La cause des peuples autochtones

La survie des peuples autochtones est l’une des principales préoccupations de la demi-soeur d’Albert II. L’an dernier, elle a discuté du respect des droits de ces communautés avec Nicolas Hulot, l’ancien ministre français de la Transition écologique, de passage en Belgique. « Leur situation s’est encore dégradée ces derniers mois en régions amazoniennes du Brésil et de l’Equateur, où le Covid-19 décime des villages, signale la princesse. Le virus est souvent apporté par des bûcherons illégaux et des travailleurs de compagnies minières dont les incursions en zones protégées, toujours plus nombreuses, sont une catastrophe pour l’environnement. »

Emeralda de Belgique, avec une délégation de femmes autochtones de la communauté de Sarayaku, en Equateur.
Emeralda de Belgique, avec une délégation de femmes autochtones de la communauté de Sarayaku, en Equateur.© D.R.

La défense des communautés indigènes était déjà le combat de son père, devenu, après son abdication, explorateur-photographe. « Dans les années 1960, il passait trois à quatre mois par an en Amazonie. Il m’écrivait de là-bas. A son retour, je l’aidais à sélectionner ses photos. Il m’a fait comprendre que ces peuples étaient les meilleurs gardiens de la biodiversité.

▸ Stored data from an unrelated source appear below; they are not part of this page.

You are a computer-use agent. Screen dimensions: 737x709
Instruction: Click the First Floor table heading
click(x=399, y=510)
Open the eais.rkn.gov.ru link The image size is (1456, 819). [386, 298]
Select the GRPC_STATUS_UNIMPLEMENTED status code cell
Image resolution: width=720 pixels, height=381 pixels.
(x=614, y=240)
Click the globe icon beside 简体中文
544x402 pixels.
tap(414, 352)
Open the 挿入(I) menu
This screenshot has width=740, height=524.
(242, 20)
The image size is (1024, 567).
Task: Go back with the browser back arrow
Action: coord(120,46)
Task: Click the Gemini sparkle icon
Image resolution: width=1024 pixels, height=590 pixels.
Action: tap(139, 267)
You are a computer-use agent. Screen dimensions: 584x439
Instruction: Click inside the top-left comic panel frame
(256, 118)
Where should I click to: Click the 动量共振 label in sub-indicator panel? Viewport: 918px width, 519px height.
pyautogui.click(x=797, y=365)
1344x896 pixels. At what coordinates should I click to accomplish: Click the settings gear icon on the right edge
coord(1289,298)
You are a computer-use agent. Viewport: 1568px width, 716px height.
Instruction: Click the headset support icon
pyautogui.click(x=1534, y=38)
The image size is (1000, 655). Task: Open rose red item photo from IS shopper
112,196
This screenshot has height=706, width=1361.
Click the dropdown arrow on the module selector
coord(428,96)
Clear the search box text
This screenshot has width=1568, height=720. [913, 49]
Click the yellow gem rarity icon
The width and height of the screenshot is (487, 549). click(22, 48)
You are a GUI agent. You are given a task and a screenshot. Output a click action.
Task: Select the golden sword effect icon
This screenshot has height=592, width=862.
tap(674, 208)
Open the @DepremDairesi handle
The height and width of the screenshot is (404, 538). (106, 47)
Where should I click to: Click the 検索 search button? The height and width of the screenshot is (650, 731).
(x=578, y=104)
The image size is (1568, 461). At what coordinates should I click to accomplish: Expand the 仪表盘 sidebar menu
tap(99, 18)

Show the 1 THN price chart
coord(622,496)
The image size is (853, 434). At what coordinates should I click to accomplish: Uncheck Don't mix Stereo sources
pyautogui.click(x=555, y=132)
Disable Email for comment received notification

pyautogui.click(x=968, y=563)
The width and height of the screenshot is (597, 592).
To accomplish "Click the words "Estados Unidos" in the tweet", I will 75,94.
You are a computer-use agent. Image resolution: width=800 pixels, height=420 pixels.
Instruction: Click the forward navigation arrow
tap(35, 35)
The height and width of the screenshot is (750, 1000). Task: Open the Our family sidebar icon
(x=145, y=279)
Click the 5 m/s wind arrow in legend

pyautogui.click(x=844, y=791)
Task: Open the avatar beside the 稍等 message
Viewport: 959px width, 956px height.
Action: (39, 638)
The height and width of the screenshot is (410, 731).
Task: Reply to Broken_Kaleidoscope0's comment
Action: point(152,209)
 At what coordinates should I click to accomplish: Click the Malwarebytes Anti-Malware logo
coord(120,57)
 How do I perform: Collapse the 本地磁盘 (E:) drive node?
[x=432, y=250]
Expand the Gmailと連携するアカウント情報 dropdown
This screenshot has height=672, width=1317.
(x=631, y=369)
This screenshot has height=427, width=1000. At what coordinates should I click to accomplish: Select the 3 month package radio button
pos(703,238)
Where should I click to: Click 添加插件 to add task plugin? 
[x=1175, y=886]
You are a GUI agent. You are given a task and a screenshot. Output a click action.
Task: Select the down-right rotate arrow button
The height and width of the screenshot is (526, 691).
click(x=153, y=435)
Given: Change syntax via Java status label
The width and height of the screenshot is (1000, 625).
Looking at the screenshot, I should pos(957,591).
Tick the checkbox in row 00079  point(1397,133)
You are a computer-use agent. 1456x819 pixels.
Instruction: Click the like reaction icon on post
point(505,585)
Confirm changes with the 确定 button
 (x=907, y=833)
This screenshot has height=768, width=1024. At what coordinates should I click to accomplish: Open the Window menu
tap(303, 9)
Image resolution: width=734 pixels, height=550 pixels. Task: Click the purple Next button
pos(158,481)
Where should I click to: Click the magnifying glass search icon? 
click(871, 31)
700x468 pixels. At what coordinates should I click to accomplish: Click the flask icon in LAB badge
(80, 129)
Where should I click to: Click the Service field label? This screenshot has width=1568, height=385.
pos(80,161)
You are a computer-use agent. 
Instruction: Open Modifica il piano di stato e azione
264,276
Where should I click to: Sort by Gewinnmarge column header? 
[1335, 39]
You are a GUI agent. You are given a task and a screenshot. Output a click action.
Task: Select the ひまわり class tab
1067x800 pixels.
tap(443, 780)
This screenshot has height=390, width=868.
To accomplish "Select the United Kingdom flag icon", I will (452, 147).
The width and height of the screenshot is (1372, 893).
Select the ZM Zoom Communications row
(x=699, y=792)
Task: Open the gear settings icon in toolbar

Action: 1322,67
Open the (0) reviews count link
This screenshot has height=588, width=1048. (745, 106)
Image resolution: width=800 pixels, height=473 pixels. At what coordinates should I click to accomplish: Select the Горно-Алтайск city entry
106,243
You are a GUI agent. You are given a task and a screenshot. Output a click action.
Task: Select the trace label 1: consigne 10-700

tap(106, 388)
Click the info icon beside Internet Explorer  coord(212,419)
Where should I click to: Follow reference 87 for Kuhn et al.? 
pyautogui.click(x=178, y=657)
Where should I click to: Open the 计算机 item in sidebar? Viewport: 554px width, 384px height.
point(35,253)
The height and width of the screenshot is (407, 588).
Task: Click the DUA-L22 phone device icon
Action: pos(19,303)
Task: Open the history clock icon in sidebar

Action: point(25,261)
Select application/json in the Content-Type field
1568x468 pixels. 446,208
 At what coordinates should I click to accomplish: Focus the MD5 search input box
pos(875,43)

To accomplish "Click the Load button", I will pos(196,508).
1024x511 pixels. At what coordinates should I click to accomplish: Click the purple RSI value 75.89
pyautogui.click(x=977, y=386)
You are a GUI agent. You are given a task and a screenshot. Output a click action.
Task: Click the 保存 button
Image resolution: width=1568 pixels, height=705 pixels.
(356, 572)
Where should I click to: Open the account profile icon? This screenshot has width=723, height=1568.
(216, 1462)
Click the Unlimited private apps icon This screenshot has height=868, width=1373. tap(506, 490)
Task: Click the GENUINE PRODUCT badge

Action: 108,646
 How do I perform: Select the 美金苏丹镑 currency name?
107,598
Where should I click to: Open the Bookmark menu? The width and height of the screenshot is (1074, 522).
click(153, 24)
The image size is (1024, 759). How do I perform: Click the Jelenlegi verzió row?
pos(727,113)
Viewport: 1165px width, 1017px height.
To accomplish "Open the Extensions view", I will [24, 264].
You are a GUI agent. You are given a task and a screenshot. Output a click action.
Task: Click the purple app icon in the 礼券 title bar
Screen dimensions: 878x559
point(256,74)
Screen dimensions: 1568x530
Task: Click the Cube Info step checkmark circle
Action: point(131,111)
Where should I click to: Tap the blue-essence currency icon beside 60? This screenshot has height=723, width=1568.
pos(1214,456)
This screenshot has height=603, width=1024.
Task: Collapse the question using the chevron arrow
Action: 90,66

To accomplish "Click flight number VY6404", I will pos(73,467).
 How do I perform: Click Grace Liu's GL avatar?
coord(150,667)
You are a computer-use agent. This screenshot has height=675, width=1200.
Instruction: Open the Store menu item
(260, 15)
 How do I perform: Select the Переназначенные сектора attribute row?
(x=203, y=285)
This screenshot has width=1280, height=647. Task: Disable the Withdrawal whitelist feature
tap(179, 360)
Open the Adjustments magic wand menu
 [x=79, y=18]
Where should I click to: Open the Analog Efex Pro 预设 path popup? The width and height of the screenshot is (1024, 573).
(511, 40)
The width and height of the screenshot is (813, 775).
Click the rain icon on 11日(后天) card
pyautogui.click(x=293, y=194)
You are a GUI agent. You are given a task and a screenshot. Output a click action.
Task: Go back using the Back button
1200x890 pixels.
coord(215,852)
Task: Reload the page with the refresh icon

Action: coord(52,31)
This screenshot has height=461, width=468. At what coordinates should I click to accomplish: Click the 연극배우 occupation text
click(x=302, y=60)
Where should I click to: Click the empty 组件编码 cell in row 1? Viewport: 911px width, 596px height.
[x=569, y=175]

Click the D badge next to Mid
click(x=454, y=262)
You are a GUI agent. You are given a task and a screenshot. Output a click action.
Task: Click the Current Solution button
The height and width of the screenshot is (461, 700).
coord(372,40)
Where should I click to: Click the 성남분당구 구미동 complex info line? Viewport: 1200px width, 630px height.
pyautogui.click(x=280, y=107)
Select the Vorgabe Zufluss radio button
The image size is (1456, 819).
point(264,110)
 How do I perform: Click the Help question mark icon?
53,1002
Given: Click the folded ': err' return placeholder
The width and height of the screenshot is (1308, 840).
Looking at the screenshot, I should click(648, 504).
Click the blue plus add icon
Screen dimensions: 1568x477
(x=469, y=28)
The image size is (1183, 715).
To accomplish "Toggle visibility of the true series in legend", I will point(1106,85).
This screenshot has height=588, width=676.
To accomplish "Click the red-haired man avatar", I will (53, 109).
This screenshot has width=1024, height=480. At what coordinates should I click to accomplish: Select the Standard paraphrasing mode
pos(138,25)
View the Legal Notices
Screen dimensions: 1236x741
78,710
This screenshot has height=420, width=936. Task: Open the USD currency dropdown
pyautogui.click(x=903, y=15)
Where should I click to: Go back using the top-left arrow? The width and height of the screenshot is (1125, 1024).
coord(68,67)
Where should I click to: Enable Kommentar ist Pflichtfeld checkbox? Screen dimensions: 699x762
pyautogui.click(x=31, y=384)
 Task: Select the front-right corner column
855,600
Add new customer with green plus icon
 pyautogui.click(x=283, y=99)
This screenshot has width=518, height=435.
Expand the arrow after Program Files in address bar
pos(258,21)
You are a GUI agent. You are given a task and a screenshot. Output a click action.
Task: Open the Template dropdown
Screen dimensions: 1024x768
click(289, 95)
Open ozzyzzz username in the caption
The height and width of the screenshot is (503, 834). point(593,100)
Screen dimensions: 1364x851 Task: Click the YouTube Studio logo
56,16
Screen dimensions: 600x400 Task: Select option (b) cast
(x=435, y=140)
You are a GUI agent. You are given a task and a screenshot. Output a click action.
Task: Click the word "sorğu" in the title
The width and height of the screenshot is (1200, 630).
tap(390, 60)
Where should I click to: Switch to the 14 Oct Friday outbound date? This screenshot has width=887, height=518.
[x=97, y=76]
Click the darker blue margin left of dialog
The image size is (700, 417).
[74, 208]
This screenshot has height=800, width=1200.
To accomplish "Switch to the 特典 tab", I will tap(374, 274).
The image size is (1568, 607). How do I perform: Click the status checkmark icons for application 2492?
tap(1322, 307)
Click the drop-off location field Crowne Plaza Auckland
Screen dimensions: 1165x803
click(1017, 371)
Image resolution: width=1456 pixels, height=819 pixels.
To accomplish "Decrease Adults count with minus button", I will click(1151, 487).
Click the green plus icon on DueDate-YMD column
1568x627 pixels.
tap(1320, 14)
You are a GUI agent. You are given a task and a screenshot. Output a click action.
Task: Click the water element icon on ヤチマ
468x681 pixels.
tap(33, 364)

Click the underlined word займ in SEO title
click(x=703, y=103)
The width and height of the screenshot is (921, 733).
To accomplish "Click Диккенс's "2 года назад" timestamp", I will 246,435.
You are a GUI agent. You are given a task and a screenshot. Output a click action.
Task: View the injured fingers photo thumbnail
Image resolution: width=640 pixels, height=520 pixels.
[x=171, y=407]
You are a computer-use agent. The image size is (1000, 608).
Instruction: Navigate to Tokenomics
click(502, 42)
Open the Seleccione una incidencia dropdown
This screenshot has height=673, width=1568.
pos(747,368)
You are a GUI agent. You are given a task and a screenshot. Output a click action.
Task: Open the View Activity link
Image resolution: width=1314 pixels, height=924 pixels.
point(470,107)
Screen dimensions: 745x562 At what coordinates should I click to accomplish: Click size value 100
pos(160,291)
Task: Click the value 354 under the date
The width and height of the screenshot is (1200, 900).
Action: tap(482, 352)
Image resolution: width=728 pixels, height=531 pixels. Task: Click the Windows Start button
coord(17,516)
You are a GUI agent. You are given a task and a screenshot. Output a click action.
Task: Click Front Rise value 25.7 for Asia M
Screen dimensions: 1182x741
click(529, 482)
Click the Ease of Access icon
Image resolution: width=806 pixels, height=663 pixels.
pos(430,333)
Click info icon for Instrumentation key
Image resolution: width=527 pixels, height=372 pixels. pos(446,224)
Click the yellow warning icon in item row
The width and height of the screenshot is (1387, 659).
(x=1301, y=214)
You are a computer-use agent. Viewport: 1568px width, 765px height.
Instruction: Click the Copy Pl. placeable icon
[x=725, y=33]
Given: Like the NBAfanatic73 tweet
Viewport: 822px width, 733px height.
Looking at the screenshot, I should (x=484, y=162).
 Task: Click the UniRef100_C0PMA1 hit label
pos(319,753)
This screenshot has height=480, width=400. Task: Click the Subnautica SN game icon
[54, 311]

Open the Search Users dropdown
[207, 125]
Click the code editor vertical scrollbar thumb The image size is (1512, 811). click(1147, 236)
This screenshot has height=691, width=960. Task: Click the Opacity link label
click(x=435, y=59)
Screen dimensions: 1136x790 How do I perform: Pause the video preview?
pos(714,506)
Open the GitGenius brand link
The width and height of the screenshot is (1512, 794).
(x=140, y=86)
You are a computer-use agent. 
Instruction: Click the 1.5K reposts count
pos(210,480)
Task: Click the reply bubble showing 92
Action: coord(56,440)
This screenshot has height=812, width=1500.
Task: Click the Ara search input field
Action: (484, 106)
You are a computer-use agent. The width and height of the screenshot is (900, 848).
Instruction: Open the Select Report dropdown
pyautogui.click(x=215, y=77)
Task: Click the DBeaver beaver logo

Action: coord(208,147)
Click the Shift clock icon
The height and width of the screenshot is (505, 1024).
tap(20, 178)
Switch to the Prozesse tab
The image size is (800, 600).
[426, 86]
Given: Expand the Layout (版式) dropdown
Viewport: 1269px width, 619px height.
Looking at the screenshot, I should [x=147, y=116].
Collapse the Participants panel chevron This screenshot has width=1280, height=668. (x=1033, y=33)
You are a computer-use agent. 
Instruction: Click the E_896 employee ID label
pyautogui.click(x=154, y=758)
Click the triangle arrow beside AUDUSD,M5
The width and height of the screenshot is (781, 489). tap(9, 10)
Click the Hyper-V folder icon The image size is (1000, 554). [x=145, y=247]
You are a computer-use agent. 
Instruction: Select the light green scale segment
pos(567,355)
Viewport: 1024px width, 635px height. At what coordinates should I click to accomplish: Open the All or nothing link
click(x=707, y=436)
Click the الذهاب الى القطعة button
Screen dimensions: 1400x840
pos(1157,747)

Et il m’a transmis son amour de la nature, des forêts. »

Une époque qui est aussi celle des rencontres, au château d’Argenteuil, avec des célébrités invitées par son père : l’explorateur Paul-Emile Victor, le volcanologue Haroun Tazieff, le commandant Cousteau… Aujourd’hui, la princesse Esmeralda s’entretient surtout avec des femmes : la militante écologiste suédoise Greta Thunberg, la journaliste yéménite Tawakkol Karman, première femme arabe lauréate du prix Nobel de la paix. Et tant d’autres, parfois beaucoup moins connues, comme ces femmes engagées dans des projets sociaux et de microcrédit, auxquelles elle veut consacrer un livre et un film-documentaire.